No solamente es una vida agravada. Parece una condición propia que hiere, como quien golpea a la nada y sigue recibiendo golpes -narra cómo la relación con su padre cambia a partir de la muerte de su madre, los problemas con sus parejas y con sus hijos, una tentativa de aborto, el cáncer de su hermana-; no se advierte el dolor, se amotina y con efectos de hemorragia interna se sigue danzando sobre la lona, al estilo de Raging Bull de Scorsese.
Basta imaginar la primera escena, De Niro interpretando a Jake La Motta y dando golpes, dispuesto a devorar sus miedos en un ring de box. Golpear. Izquierda derecha, derecha izquierda. Y todo pausado, con una música lenta. Yendo sobre el ring, y no ante las cuerdas. Berlin bien podría ser una boxeadora, su imagen y su prosa, si se traslada a esos cuantos minutos que inician el filme, ejercería el mismo efecto.
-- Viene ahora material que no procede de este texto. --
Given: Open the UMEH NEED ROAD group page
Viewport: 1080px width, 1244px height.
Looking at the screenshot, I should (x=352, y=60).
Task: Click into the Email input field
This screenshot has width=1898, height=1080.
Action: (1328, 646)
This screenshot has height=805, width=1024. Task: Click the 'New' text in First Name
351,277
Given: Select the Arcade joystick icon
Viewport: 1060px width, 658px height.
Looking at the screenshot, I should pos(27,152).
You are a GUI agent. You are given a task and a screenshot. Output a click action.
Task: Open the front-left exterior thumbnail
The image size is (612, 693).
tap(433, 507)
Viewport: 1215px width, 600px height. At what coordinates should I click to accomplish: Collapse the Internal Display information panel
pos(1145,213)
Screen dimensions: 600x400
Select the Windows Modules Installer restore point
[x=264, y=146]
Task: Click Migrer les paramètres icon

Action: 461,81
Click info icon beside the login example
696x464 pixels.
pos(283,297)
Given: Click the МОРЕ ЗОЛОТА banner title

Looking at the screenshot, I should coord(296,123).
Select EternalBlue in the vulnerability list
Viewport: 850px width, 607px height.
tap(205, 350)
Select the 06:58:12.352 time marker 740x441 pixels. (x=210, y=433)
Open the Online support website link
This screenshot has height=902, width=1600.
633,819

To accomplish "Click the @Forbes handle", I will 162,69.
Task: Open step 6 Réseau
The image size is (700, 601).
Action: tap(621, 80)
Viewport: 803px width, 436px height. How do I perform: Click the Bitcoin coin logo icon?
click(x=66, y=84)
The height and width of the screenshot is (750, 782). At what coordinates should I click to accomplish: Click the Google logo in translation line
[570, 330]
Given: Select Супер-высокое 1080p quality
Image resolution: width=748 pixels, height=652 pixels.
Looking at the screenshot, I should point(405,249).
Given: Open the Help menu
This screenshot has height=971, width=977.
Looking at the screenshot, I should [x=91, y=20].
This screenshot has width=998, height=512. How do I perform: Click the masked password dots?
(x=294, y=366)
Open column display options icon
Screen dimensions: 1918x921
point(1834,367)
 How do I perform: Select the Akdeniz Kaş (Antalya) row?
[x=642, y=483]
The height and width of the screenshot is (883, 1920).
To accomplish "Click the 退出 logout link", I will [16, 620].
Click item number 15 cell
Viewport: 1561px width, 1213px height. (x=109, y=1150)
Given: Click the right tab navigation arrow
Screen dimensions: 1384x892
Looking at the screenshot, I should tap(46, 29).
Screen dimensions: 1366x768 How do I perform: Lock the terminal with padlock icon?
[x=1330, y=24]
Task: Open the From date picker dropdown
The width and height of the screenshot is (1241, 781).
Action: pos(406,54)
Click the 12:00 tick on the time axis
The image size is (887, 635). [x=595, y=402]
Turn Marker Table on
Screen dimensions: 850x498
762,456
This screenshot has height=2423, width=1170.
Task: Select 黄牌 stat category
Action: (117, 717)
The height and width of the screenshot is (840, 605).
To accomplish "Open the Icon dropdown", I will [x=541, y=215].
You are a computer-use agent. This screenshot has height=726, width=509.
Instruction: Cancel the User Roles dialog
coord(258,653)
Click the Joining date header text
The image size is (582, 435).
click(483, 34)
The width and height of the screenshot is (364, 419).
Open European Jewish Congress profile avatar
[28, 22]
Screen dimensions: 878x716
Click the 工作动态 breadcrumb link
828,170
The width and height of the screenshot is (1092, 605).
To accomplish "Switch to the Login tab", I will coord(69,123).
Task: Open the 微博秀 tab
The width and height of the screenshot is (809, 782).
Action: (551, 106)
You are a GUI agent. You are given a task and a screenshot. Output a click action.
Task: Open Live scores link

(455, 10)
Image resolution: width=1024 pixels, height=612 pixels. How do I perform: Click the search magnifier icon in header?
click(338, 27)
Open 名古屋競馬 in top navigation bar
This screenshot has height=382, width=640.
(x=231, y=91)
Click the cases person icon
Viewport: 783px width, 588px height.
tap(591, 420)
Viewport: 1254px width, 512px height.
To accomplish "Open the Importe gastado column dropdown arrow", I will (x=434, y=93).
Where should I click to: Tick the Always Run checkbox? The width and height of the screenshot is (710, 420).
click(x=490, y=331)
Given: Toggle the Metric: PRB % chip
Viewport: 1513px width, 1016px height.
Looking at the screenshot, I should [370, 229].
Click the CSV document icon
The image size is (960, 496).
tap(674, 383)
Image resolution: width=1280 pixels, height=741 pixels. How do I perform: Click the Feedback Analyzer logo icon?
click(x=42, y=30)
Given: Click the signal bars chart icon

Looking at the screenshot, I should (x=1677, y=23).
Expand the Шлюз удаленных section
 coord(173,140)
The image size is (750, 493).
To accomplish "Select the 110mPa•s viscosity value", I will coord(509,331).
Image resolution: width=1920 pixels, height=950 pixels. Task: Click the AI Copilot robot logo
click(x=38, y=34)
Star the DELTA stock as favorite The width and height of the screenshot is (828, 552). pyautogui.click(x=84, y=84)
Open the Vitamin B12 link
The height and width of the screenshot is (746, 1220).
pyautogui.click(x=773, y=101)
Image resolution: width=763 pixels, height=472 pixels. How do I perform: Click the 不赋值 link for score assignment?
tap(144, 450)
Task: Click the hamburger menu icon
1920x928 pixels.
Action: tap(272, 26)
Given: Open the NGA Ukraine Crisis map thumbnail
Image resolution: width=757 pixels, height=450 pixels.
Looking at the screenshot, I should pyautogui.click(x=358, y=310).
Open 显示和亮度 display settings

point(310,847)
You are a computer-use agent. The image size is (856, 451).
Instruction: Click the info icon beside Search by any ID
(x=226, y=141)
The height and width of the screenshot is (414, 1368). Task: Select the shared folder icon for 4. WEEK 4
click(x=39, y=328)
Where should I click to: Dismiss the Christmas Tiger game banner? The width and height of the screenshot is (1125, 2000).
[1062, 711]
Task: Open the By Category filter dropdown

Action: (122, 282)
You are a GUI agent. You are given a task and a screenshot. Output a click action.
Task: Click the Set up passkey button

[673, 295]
Intimarse con los escritos de Berlin de modo que soportemos el dolor es un alivio. Mirar venir lo tórrido y no ser la jarra, aquel poema en el que Watanabe hace que una mujer solo sea pensativa o nos engaña; al final la jarra es la mujer y se desploma. Es posible, en Berlín todo lo es. Y aunque algunas vidas no soporten tanto, en definitiva, ser una válvula que deja entrar agua y fuego, condena y zozobra, teniendo en cuenta que nos deja saber lo que desea; una vida que falla en contra de secretismos.
Manual para mujeres de la limpieza no es un libro, es una jaula fucsia con un ave muriendo entre sus páginas.